Acabei de assistir uma longa e oportuna reportagem, veiculada pelo Jornal Nacional, sobre a declaração de Xuxa sobre o abuso sexual que sofreu. E vi, logo em seguida, uma série de críticas nas redes sociais por causa do espaço privilegiado, dado à apresentadora, pelo noticiário. Uma enxurrada semelhante à que lotou a internet desde a divulgação do depoimento: pessoas criticando a exposição, as associações com outros artistas e até mesmo o choro desaguado durante os relatos. A violência que a vitimizou, no entanto, ficou em segundo plano diante da imagem da artista.

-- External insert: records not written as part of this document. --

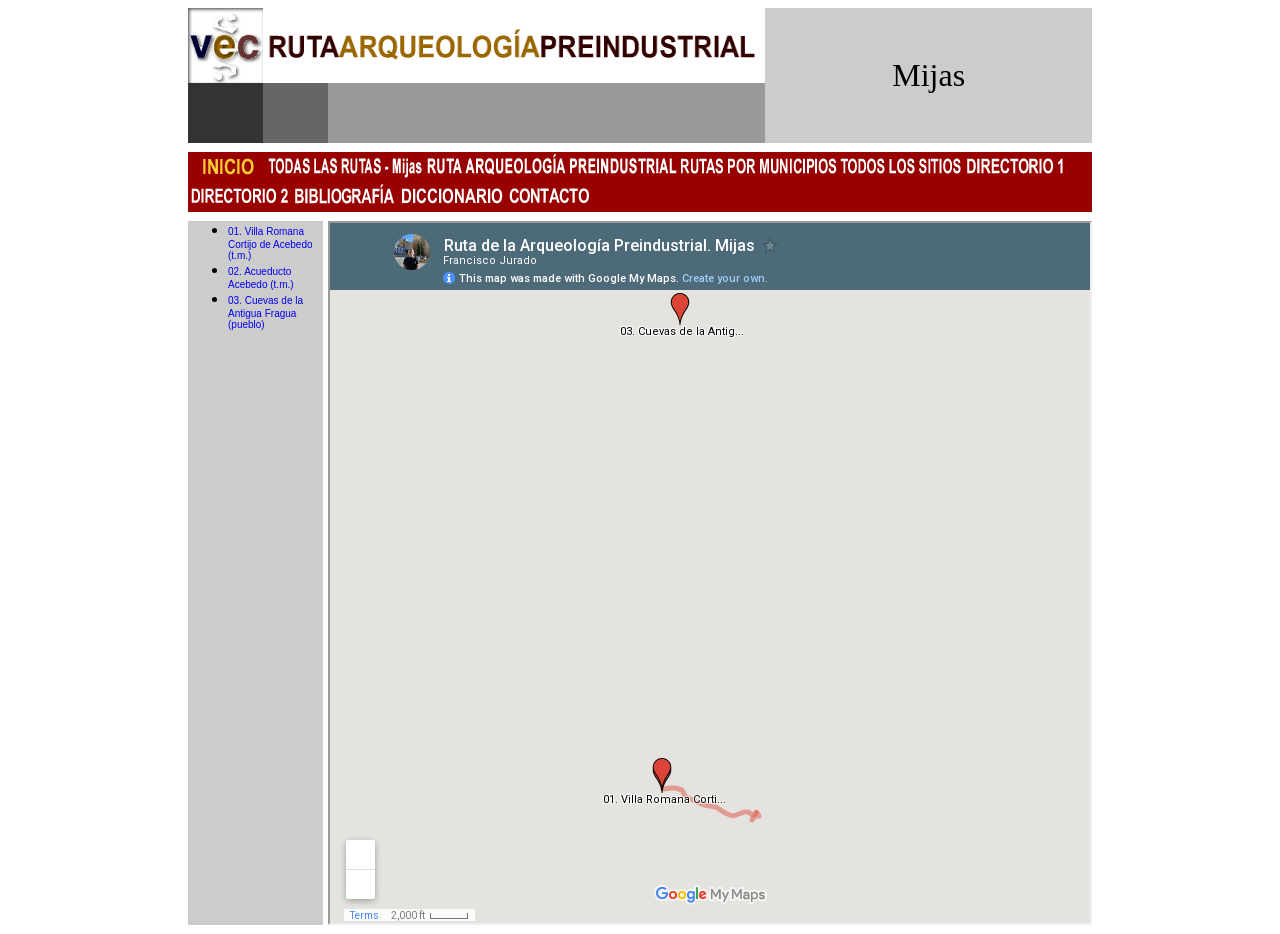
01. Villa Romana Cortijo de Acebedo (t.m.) (270, 243)
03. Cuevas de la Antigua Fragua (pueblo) (265, 312)
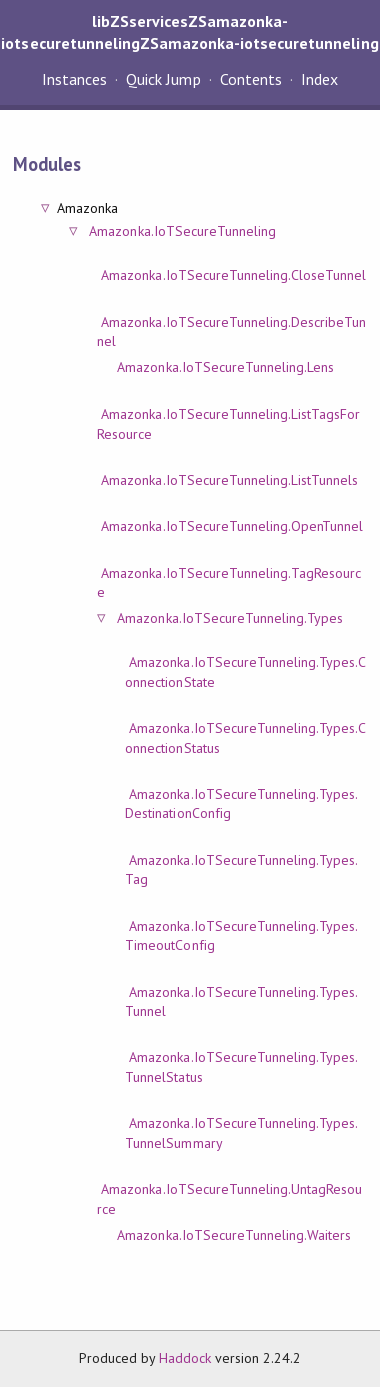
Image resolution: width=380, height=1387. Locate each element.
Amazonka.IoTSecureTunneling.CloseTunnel (233, 275)
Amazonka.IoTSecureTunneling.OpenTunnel (232, 526)
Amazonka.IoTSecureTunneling (182, 231)
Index (319, 79)
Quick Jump (163, 79)
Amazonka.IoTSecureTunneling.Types (230, 618)
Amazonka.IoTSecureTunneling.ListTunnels (229, 480)
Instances (74, 79)
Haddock (185, 1358)
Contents (251, 79)
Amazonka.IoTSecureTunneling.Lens (225, 367)
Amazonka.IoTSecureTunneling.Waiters (234, 1235)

Não foi a primeira vez que vimos o pouco caso com história semelhante. Há meses, a modelo e apresentadora Monique Evans narrou consequências danosas geradas pelo trauma do abuso. Igualmente, virou motivo de desdém. Por ter posado nua diversas vezes, e ter apresentado programas com temáticas sexuais, a história de Monique pouco chocou, quase nada mobilizou. Bem diferente de Oprah Winfrey, de Whitney Houston e outros nomes internacionais, que comoveram brasileiros com narrativas parecidas. Parece que, quando a história é brasileira, tais declarações soam mais como estratégia de marketing. E não como desabafo, como sinal de alerta aos demais.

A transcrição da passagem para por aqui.